Thereafter, on May 12, 2010, Angela filed a motion for judgment and
order of contempt alleging that Charles had retired and was receiving his
retirement benefits but was not paying Angela her share. Charles filed a CR 60.02
motion requesting relief from the order entered on April 13, 2004. At that time, an
August 24, 2009, letter from Charles R. Lewis, CPA, was presented to the court.
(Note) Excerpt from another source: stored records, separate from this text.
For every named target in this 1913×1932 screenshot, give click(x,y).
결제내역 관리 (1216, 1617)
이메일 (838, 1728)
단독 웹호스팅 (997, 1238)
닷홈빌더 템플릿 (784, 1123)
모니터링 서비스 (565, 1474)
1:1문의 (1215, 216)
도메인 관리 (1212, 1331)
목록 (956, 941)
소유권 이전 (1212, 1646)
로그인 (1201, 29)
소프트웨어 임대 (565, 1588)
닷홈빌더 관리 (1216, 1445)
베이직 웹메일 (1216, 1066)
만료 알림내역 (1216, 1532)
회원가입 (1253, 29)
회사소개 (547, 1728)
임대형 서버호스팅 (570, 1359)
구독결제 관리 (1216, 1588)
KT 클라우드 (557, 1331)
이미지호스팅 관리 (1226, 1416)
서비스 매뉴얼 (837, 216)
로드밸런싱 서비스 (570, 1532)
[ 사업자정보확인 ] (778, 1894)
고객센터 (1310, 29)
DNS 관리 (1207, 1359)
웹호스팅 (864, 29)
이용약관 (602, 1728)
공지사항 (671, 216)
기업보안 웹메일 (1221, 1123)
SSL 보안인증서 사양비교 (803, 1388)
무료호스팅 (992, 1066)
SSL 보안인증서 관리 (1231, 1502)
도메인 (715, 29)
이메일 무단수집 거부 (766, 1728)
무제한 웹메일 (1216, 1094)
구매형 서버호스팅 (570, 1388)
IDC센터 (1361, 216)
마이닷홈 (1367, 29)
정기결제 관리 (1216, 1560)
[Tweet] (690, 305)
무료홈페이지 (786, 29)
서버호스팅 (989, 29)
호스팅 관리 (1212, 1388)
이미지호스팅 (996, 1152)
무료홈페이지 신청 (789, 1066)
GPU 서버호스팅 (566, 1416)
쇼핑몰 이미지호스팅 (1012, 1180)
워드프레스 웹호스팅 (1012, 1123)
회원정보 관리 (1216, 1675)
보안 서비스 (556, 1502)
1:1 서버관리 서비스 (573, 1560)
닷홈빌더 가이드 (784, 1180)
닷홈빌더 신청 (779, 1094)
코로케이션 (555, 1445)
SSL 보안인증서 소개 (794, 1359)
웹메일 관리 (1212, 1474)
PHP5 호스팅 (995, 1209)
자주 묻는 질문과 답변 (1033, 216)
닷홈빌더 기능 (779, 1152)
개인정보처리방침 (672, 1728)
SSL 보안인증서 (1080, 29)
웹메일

That letter stated that no amount was vested at the time of the decree and that
Charles was only entitled to his own contribution of $42,828.00. Thus, it was
argued that Angela should only be entitled to 32% of that amount. Moreover,
Lewis stated that allowing Angela to receive that amount for the rest of her life2
could result in her receipt of an amount greater than the total assets at the time of
divorce, thus converting the payments essentially to alimony as opposed to a
property settlement.
As noted, on June 11, 2010, following a hearing held on June 4, 2010,
the court entered an order denying Charles’s CR 60.02 motion. In denying that
1
The order stated as follows: “Petitioner shall receive her retirement benefits clear of any interest
of respondent and petitioner shall further receive 32% of respondent’s benefits as of date of entry
of decree of dissolution of marriage, respondent’s interest being $42,004.23, petitioner’s interest
therein totaling $13,761.35 and therefore petitioner shall receive the amount of $604.88 per
month commencing upon respondent’s receipt of his benefits and to continue as long as
respondent should receive said benefits. Said benefits shall be taxable to petitioner and
respondent shall be directed to immediately forward said sum to petitioner upon his receipt of
same.”
2
We note that Charles characterizes Angela’s receipt of these benefits as being “for the rest of
her life,” when in fact the court’s order stated that Angela was to receive the benefits only for as
long as Charles received the benefits.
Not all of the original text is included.